The fact that Light Rail Transit was specifically excluded from consideration in the very first section of the comprehensive study is troubling. The reason cited was that a light-rail vehicle could not be maintained locally and that such a vehicle would be prohibited from using the Northeast Corridor to move to an established maintenance facility. Wrong on both points: all maintenance except major overhaul could be performed at a basic shop at Princeton Junction; and the LRV could be hauled dead-in-train no power, no crew, no passengers up the NEC at night by a utility locomotive on a sure-to-be-issued waiver.
A federally mandated and funded alternatives analysis that fails to consider what is clearly the best alternative is so deeply flawed as to be worthless. (NJ Transit directed the consultant to exclude LRT from consideration and contrived the reasons for doing so.)
Now this same transit organization the one that sells a service for a dollar that costs three dollars to produce, in that every time a passenger pays a dollar, taxpayers contribute two is joined and cheered on by Mr. Reed and Mr. Wilkes. Together they sincerely argue for us to buy into this most ill-advised allocation of tax dollars since the “bridge to nowhere.”

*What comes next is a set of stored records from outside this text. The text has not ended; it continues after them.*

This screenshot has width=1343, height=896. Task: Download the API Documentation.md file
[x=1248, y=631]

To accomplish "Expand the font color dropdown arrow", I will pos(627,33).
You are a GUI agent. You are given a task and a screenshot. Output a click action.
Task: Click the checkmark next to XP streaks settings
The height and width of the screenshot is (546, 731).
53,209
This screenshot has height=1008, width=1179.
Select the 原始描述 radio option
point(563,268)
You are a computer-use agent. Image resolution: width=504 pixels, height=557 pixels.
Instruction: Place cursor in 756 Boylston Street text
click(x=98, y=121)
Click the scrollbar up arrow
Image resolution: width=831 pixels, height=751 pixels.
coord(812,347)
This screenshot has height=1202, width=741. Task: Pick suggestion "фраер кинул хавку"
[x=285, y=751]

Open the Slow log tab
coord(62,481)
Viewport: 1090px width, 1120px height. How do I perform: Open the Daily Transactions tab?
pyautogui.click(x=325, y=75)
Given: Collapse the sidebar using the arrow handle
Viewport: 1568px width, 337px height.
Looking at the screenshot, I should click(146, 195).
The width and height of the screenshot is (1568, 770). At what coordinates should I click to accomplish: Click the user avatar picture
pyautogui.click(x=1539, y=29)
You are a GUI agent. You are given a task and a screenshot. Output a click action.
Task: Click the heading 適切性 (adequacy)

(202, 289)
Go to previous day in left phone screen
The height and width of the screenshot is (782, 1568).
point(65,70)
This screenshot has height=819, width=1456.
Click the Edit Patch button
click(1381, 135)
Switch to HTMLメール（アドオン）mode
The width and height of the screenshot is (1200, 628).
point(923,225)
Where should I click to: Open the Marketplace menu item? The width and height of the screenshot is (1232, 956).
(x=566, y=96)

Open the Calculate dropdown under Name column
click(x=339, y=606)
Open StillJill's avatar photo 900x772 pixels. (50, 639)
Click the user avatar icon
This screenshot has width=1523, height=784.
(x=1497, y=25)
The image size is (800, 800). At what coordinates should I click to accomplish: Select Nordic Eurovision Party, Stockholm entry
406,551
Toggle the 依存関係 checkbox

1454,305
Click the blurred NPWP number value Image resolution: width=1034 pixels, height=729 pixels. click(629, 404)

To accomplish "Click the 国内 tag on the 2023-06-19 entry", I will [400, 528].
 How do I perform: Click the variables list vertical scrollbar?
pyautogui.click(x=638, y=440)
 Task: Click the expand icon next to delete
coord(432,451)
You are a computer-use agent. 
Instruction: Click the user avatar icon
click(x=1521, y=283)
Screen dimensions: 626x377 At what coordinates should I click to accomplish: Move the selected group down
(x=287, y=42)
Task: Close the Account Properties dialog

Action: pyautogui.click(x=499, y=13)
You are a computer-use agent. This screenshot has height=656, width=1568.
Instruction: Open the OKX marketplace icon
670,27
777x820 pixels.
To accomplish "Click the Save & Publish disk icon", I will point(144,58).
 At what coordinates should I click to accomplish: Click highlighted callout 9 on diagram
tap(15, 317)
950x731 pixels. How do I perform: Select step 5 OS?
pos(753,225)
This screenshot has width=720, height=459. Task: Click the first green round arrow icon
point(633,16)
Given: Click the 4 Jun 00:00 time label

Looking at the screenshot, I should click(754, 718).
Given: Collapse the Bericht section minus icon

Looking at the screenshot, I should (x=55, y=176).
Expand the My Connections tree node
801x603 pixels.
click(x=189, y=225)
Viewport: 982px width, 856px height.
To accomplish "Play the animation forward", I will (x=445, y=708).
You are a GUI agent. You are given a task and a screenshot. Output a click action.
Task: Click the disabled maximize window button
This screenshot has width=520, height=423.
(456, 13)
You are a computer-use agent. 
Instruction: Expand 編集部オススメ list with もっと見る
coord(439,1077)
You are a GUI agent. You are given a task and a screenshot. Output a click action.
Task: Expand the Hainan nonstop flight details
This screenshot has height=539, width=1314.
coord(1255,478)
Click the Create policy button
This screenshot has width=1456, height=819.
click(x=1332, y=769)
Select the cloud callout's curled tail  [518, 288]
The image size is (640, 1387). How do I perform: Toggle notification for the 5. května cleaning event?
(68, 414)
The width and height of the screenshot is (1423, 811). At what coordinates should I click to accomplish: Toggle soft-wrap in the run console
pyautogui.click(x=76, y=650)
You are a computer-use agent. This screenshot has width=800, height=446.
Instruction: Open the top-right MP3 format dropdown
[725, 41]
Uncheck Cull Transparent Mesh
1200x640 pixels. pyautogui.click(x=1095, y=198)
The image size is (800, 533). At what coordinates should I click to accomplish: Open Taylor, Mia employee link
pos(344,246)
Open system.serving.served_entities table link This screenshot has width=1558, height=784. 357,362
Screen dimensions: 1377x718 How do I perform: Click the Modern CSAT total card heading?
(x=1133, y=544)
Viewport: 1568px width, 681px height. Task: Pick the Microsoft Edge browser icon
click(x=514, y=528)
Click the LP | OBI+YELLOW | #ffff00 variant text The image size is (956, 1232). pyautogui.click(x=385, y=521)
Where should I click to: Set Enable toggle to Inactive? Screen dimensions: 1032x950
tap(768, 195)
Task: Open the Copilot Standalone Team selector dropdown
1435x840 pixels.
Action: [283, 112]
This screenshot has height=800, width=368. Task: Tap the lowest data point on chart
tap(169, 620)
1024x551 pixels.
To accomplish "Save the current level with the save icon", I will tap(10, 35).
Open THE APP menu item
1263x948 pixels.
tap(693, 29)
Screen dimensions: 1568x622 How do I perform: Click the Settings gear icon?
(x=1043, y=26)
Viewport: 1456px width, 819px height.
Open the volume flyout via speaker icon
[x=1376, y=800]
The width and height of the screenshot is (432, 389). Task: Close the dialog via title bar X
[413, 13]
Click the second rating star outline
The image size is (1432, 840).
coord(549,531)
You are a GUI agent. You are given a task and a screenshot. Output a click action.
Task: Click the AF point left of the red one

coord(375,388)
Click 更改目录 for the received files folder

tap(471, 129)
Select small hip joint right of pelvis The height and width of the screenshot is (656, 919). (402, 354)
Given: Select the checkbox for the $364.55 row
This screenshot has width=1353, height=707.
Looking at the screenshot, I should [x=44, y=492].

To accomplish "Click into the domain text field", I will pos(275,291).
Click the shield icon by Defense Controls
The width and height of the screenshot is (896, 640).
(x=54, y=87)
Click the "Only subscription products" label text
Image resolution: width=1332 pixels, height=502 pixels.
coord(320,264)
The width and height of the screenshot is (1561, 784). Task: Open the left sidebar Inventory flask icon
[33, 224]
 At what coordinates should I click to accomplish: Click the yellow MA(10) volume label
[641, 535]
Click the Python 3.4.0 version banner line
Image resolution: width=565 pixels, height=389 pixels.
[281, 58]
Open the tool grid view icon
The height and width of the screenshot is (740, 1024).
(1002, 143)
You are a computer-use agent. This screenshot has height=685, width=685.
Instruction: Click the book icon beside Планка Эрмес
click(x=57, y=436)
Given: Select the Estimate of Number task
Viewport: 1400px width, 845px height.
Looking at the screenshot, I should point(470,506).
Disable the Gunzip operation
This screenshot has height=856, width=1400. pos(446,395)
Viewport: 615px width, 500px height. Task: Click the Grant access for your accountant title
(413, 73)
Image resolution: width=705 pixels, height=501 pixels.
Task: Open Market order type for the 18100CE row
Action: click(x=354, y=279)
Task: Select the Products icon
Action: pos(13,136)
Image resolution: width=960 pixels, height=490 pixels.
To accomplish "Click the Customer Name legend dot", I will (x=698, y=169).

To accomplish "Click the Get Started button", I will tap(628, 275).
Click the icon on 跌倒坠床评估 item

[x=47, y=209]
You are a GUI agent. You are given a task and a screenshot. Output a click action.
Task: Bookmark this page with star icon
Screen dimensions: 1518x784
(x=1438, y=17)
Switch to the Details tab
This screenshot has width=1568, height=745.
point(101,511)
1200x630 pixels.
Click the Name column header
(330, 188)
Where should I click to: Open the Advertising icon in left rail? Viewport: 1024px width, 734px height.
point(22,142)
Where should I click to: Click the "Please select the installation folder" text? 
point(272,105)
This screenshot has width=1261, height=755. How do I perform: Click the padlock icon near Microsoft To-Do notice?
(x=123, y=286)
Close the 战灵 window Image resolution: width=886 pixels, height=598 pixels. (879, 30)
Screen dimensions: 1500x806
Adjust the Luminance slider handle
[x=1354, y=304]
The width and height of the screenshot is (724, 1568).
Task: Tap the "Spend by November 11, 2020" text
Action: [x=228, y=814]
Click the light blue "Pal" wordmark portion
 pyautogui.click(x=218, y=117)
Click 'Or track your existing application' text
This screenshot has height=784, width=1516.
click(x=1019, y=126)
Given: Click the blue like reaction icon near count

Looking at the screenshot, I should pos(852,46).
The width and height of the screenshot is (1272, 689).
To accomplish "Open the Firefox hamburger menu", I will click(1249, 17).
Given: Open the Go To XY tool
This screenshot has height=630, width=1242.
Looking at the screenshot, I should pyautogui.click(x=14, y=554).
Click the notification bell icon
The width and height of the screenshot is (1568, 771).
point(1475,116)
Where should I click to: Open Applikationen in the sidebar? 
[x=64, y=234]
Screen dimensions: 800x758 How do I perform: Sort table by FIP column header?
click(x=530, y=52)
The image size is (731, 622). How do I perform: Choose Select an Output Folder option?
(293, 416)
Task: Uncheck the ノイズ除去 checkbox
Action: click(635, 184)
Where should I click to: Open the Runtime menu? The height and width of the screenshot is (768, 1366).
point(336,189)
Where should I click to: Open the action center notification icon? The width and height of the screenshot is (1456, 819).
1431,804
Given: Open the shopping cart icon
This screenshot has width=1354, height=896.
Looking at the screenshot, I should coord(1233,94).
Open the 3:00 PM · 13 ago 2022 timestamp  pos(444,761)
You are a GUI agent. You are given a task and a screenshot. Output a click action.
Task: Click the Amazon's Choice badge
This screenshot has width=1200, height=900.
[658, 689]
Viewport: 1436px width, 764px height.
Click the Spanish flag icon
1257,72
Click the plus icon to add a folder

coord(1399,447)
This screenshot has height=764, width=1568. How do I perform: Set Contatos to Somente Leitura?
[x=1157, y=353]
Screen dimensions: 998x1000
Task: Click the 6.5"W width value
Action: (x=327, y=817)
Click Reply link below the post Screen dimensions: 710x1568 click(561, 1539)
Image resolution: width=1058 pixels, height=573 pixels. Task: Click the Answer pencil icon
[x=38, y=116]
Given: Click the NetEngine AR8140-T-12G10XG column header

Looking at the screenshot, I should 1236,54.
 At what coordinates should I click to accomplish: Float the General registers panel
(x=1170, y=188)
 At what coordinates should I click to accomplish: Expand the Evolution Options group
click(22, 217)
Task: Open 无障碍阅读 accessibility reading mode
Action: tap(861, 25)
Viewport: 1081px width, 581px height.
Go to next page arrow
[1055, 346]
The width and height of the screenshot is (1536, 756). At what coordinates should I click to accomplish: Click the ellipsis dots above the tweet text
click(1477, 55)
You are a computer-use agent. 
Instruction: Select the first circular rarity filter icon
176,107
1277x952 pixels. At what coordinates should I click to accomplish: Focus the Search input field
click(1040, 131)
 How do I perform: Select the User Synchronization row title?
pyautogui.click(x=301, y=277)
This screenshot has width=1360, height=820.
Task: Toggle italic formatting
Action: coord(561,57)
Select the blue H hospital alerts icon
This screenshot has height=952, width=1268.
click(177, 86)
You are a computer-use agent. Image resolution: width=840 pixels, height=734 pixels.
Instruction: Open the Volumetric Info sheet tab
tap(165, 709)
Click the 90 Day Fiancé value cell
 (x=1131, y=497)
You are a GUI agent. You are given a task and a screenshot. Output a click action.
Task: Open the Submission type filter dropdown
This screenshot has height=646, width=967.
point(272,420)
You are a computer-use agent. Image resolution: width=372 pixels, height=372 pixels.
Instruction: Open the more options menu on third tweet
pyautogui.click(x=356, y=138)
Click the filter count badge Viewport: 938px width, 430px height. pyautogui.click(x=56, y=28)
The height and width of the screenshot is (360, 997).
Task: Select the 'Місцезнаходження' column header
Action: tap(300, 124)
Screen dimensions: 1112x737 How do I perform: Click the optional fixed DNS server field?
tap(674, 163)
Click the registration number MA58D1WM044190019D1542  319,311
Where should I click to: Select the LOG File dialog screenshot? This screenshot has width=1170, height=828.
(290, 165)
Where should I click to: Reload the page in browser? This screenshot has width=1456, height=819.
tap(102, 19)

Borough Council and Township Committee have yet to officially weigh in on the Reed Plan still, many members beyond Mr. Wilkes seem strangely enamored of it and, of course, they must also vote to support the BRT-conversion proposal before it can proceed.
However, that opportunity will come if, and only if the Regional Planning Board first votes to endorse the plan and forward it to the elected bodies. It rests therefore with the Planning Board to accept without equivocation its role as the responsible steward of public assets and reject this proposal with as much finality as the law allows.
Come see if they do. By far the most important gesture of support would be your attendance at the critical meeting of the Regional Planning Board at Princeton Township Hall this Thursday at 7:30 p.m. For more details visit “Save the Princeton Dinky” on Facebook.
Rodney Fisk is a Princeton Borough resident.